A specific case that should be noted is that because +[NSObject resolveInstanceMethod:] is called before -[NSObject respondsToSelector:] returns, it will always return YES (where for a “real” nil object it would always return NO). If this fact is problematic for some use cases, the method can be overridden so it always returns NO instead.

Using ADNil

The first and easiest use of ADNil is calling APIs that explicitly forbid the use of nil (Such as NSArray and NSDictionary methods). This is very similar to NSNull in that manner, but since it behaves like nil, you don’t have to compare anything to it and you don’t have to worry about unexpected unrecognized selectors. Replacing certain object references with ADNil will prevent access to that object while bypassing any nil checks, giving you another tool you can use to modify the behavior of others’ code. This tool can be made even more powerful if you subclass ADNil, effectively adding “exceptions” to nil’s nature of always returning 0 and doing nothing else.

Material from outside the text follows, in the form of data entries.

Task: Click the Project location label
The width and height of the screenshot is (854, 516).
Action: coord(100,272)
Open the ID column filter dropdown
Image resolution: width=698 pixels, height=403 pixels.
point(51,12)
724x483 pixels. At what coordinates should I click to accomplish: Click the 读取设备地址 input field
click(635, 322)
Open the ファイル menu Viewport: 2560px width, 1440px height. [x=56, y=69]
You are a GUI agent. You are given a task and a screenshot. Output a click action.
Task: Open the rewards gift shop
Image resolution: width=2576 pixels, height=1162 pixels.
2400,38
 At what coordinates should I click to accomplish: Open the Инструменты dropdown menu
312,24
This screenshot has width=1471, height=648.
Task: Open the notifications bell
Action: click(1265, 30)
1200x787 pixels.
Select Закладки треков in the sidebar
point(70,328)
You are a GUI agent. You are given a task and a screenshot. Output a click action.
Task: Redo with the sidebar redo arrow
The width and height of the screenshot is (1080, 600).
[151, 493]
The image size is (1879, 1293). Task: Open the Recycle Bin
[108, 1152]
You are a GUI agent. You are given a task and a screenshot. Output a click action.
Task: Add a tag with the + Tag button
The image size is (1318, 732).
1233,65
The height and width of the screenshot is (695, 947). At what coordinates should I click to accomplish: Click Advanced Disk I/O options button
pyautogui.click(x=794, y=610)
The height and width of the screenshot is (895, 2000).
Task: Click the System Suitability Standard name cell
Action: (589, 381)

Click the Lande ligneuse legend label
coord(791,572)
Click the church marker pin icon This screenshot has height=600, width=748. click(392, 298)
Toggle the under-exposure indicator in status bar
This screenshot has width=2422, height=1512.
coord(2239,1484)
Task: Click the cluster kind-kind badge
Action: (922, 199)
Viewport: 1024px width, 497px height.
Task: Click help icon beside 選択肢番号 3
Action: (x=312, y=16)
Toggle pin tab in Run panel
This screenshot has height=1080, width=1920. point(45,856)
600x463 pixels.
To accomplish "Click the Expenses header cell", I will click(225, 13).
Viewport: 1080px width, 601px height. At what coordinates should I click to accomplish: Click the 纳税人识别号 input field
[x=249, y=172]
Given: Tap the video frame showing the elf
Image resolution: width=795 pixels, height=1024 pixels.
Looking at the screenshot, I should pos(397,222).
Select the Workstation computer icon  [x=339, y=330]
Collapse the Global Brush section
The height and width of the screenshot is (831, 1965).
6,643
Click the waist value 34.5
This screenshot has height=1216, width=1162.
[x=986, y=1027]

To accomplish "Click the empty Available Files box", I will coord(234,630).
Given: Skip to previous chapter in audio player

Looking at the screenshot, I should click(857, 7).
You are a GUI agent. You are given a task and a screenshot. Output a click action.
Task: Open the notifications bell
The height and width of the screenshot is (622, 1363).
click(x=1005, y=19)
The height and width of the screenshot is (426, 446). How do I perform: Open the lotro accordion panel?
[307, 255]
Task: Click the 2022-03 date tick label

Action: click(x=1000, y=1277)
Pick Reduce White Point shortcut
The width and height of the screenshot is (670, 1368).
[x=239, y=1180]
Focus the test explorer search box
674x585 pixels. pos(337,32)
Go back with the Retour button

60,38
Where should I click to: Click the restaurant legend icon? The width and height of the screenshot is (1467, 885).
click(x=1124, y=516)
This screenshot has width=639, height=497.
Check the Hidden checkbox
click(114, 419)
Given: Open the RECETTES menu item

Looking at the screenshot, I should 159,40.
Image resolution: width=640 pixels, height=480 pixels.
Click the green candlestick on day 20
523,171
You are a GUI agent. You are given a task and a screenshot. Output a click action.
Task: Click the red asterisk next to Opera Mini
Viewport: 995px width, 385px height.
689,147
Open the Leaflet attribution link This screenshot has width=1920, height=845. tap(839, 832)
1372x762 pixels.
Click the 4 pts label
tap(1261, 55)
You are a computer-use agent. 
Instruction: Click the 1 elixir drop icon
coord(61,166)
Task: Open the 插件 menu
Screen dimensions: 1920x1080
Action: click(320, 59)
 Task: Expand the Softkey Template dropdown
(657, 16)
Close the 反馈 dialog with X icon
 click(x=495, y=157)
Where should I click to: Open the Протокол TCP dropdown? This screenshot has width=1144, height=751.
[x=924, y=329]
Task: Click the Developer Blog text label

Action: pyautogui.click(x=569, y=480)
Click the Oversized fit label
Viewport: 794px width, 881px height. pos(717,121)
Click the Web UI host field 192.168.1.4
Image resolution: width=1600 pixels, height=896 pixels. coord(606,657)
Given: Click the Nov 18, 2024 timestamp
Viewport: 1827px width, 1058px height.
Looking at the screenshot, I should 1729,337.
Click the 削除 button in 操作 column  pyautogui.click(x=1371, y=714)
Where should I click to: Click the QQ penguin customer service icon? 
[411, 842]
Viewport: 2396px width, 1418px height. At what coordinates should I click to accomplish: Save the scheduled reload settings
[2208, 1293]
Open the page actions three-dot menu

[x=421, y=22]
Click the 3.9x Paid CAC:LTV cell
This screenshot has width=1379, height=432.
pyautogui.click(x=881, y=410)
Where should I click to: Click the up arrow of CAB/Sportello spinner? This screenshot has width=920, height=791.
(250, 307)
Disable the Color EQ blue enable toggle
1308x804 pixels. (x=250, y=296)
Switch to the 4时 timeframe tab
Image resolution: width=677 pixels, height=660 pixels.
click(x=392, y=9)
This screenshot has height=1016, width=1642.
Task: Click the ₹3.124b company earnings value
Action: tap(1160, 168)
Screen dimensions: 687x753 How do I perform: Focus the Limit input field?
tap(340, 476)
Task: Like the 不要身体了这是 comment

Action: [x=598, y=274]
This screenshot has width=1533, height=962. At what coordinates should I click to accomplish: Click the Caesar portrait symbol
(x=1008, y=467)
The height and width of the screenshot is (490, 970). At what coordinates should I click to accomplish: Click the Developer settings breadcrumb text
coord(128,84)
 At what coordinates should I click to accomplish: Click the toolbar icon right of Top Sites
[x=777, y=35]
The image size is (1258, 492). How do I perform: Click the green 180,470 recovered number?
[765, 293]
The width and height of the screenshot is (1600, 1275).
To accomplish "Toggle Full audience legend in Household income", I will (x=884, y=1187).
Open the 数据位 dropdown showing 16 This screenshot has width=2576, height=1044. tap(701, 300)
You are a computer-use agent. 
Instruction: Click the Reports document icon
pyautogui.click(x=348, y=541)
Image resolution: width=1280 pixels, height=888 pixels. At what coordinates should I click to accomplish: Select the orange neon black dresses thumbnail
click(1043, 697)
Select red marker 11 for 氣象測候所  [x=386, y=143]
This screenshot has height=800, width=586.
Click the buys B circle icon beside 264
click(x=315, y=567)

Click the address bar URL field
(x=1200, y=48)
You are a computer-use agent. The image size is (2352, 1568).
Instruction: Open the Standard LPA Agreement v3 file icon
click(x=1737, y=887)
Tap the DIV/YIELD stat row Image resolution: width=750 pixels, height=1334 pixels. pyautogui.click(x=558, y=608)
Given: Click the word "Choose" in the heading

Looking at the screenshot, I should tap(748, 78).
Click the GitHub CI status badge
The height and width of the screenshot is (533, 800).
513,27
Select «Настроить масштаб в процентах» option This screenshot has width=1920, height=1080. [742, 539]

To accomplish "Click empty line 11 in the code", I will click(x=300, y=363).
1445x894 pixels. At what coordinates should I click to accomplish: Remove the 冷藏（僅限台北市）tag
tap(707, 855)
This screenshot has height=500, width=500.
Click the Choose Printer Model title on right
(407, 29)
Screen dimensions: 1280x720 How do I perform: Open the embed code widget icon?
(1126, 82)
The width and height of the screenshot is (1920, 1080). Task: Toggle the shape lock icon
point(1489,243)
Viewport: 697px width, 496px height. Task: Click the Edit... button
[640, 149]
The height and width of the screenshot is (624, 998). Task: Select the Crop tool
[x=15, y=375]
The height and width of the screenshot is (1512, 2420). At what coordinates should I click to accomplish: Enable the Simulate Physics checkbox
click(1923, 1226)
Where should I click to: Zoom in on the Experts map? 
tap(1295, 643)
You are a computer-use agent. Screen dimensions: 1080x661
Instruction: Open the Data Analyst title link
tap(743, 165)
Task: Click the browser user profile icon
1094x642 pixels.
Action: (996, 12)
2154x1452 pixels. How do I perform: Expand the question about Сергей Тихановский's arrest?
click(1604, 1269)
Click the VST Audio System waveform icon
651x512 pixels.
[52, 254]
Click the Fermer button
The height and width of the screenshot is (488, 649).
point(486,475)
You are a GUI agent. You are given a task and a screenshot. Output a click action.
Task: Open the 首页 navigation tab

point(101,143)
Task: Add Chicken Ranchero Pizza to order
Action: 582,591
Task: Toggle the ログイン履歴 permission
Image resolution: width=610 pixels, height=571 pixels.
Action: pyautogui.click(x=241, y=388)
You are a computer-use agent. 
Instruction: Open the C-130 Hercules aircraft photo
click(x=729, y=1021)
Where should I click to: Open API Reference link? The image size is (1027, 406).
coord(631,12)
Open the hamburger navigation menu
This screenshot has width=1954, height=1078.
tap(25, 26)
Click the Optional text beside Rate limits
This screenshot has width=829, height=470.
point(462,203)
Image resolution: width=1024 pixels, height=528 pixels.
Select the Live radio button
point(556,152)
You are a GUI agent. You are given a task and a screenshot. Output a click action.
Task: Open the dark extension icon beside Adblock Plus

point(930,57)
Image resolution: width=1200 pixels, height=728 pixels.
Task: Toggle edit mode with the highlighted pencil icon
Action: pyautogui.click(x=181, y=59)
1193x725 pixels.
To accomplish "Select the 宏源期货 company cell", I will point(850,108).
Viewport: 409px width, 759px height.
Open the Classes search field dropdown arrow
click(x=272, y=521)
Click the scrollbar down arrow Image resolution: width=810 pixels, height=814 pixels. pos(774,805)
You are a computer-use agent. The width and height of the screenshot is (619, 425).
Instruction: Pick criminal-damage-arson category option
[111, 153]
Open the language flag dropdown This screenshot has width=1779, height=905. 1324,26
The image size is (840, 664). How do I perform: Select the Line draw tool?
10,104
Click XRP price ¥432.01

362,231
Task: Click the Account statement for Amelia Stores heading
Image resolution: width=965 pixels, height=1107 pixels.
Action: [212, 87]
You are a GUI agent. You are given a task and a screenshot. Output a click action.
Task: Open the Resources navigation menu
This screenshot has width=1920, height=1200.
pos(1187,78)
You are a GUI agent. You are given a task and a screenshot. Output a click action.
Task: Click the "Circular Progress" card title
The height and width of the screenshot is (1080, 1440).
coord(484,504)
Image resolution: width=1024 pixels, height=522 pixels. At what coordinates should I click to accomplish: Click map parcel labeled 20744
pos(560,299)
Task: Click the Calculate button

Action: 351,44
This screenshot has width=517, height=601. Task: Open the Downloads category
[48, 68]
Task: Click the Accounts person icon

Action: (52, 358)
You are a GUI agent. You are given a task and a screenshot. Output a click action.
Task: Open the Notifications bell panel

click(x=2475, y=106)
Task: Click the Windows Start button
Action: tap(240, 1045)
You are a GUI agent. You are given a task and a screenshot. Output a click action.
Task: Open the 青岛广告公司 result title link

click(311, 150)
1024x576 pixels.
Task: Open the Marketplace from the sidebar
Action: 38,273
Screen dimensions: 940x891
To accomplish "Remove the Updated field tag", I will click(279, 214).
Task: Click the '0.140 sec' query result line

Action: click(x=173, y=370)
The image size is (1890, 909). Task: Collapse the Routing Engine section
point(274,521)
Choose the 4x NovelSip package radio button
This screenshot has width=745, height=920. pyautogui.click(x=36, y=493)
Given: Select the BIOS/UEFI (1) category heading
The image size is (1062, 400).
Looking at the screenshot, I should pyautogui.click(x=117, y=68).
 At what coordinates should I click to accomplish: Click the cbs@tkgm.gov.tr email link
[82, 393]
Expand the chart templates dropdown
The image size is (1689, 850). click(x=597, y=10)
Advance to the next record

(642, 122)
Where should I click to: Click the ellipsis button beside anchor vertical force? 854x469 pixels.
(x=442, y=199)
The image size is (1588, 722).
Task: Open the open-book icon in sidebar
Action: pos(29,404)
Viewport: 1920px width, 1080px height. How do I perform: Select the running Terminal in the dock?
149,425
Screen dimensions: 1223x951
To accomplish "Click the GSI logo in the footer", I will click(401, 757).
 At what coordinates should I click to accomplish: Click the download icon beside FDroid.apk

The second use of ADNil is more research oriented. Because ADNil’s nop code is handled by an actual, user-provided function (Unlike nil which is handled by objc_msgSend directly), it can be modified to log uses of unimplemented selectors, while still behaving like nil in every other manner. This gives you an easy way to figure out which methods are used on a certain object or even a nil reference simply by replacing it with ADNil. This helps significantly, for example, when implementing objects that must conform to an undocumented API, and works exceptionally well when combining it with subclassing. An example usage would be:

@implementation ADNil

- (id) nopMethod
{
    NSLog(@"Method call: -[ADNil %s]", sel_getName(_cmd));
    return nil;
}

@end

@implementation ADNilSubclass

- (NSArray *) someKnownMethod: (id)parameter
{
    NSLog(@"Method call: -[ADNilSubclass someKnownMethod: %@]", parameter);
    /* We don't have to return nil or 0 in every method, sometimes other
       return values may serve us better in specific subclasses. */
    return @[];
}

@end

Conclusion

Objective-C’s dynamic nature makes it a software researcher’s heaven and a tinkerer’s favorite playground. Its many features can be used to significantly aid in the process of research and can make otherwise-impossible tweaks to external code easy. Make clever use of these features to improve your workflow and simplify your code!